While vaccines based on mRNA, DNA, or viral vectors are still new, recombinant DNA vaccines made in cell-based bioprocesses are another technology that offers the potential for rapid scaleup and have been in use on the market for several years. For example, the Flublok Quadrivalent influenza vaccine, initially approved by FDA in 2013 and acquired by Sanofi Pasteur in 2018, uses a recombinant DNA technology that combines the target DNA sequence in a plasmid with a baculovirus (BV) DNA, which produces antigens in a host cell; the antigens are then collected and purified to be formulated in the vaccine. These cell-based processes are more easily controlled and scaled than the traditional egg-based influenza vaccine production method, thus the recombinant DNA technology had been recognized for its potential as a response to a pandemic.
In December 2019, Sanofi entered an agreement with BARDA to increase its domestic pandemic influenza vaccine production capabilities in Swiftwater, PA. And now Sanofi’s platform is being put to use for the COVID-19 pandemic; Sanofi and GlaxoSmithKline (GSK) are partnering to produce a vaccine candidate using Sanofi’s S-protein COVID-19 antigen and GSK’s adjuvant technology.
Novavax’ recombinant nanoparticle vaccine platform uses recombinant BV to infect Sf9 insect cells, which express the antigens that are then purified as multimeric nanoparticles. Although the company does not yet have an approved drug, the platform is used to make the company’s seasonal influenza vaccine candidate, NanoFlu, which received FDA fast track designation in January 2020. The platform is being used to make the company’s NVX-CoV2373 COVID-19 vaccine candidate, which is a stable, prefusion protein with Novavax’ proprietary Matrix M adjuvant.
Novavax received more than $1.6 billion from BARDA to manufacture NVX-CoV2373 and to stockpile raw materials needed for the Matrix M adjuvant (18). The company is working with Emergent Bio to manufacture both its NanoFlu seasonal influenza candidate and its COVID-19 candidate at Emergent’s Bayview, MD, facility.

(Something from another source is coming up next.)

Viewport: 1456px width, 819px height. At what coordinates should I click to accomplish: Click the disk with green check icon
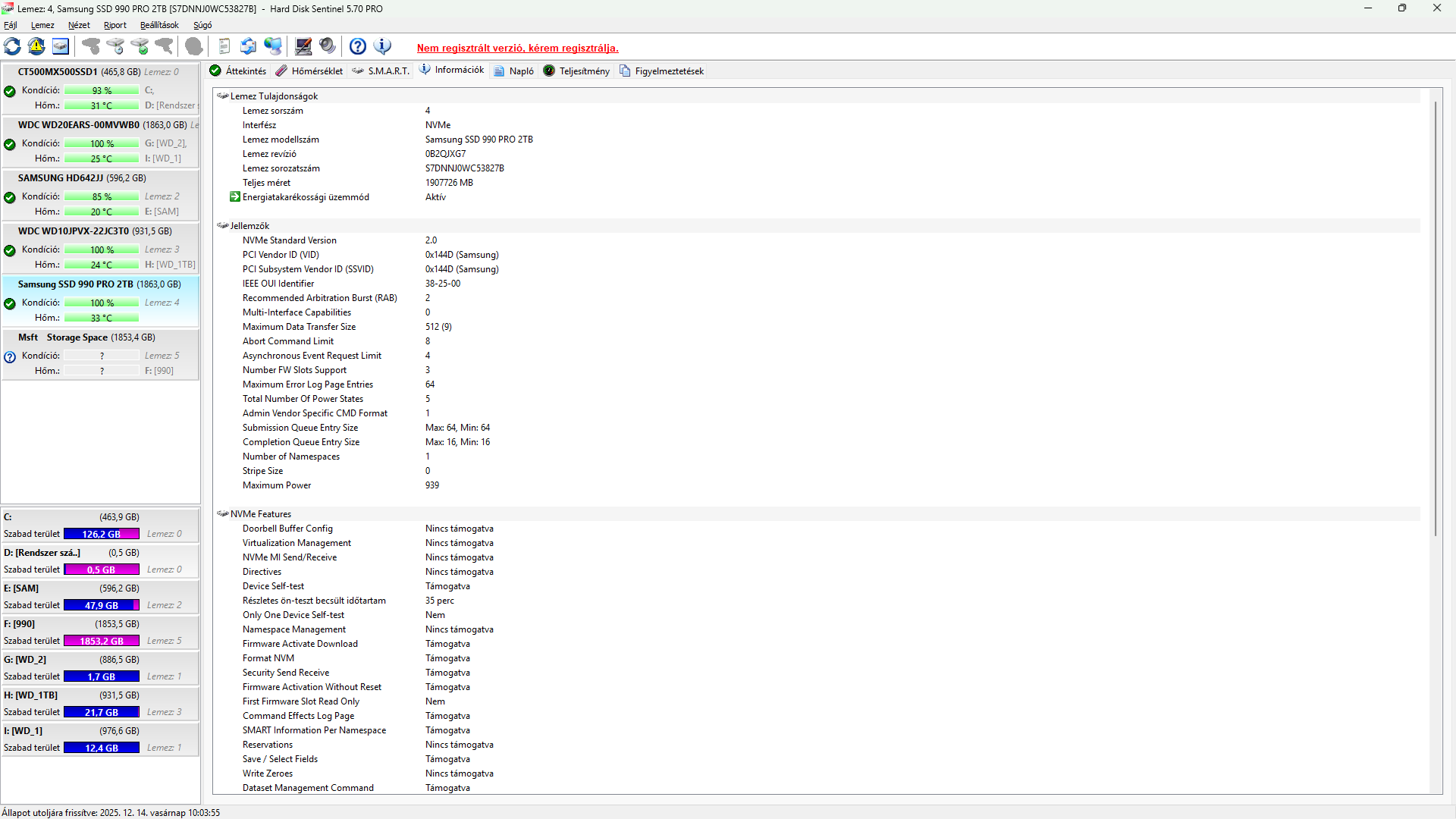(140, 47)
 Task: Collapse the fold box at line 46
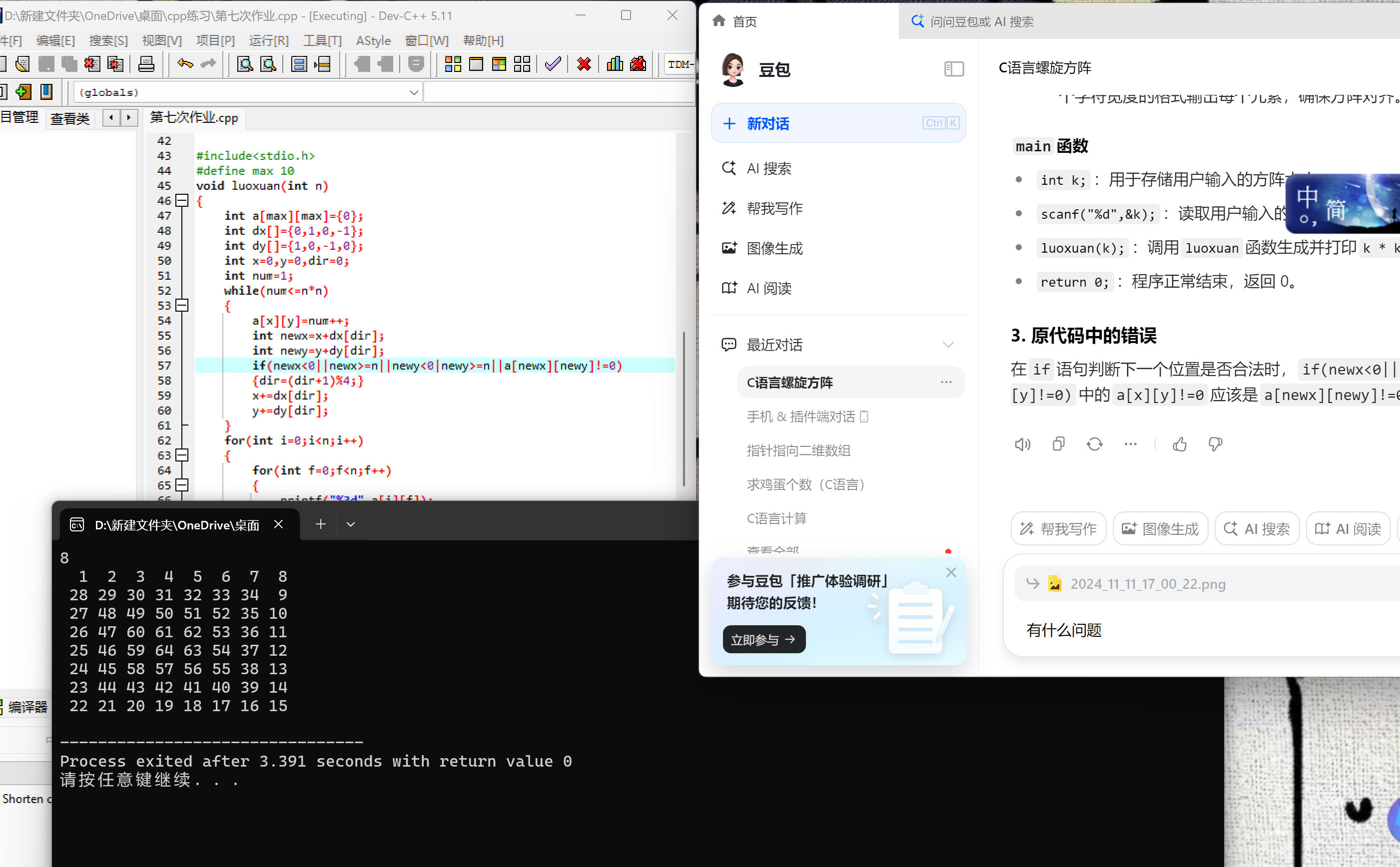182,200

Novavax also announced a manufacturing partnership with CDMO Fujifilm Diosynth Biotechnologies (FDB) to make the bulk drug substance for NVX-CoV2373, and FDB’s site in Morrisville, NC, began production in July (19). AGC Biologics was contracted to manufacture the Matrix M adjuvant to expand Novavax’ capacity.
China’s Sinovac is using an even more traditional technology of an inactivated vaccine for its novel coronavirus candidate, CoronaVac. The company is conducting Phase II trials in China and has been approved for Phase III clinical trials, which will be conducted in Brazil and Bangladesh. The company is building a commercial vaccine production plant that is expected to manufacture up to 100 million doses annually (20).
The importance of fill/finish for vaccines is well known, and the supply chain is ramping up capacity for materials (including injection needles and the glass for vials) and for filling. CDMO capacity will be crucial in this stage, as well. Companies expanding capacity for fill/finish include Thermo Fisher Scientific; Emergent Bio, which received fundingfrom BARDA and is working with four vaccine innovator companies; and Catalent, which is ramping up to support Janssen, Moderna, AstraZeneca, and others (21).
While the world waits for the results of the clinical trials for vaccines to prevent COVID-19 and, hopefully, regulatory approval or authorization of one or more successful candidates, pharmaceutical manufacturers are moving ahead with manufacturing at commercial scale, while also preparing to adapt to changes that arise, as development is also still being completed. The vaccine fill/finish line will, if all goes well, be the beginning of the end of the global pandemic
Jennifer Markarian is manufacturing editor, Pharmaceutical Technology.
Vol. 44, No. 9
When referring to this article, please cite it as J. Markarian, “Preparing Pandemic Vaccine Capacity,” Pharmaceutical Technology 44 (9) 2020.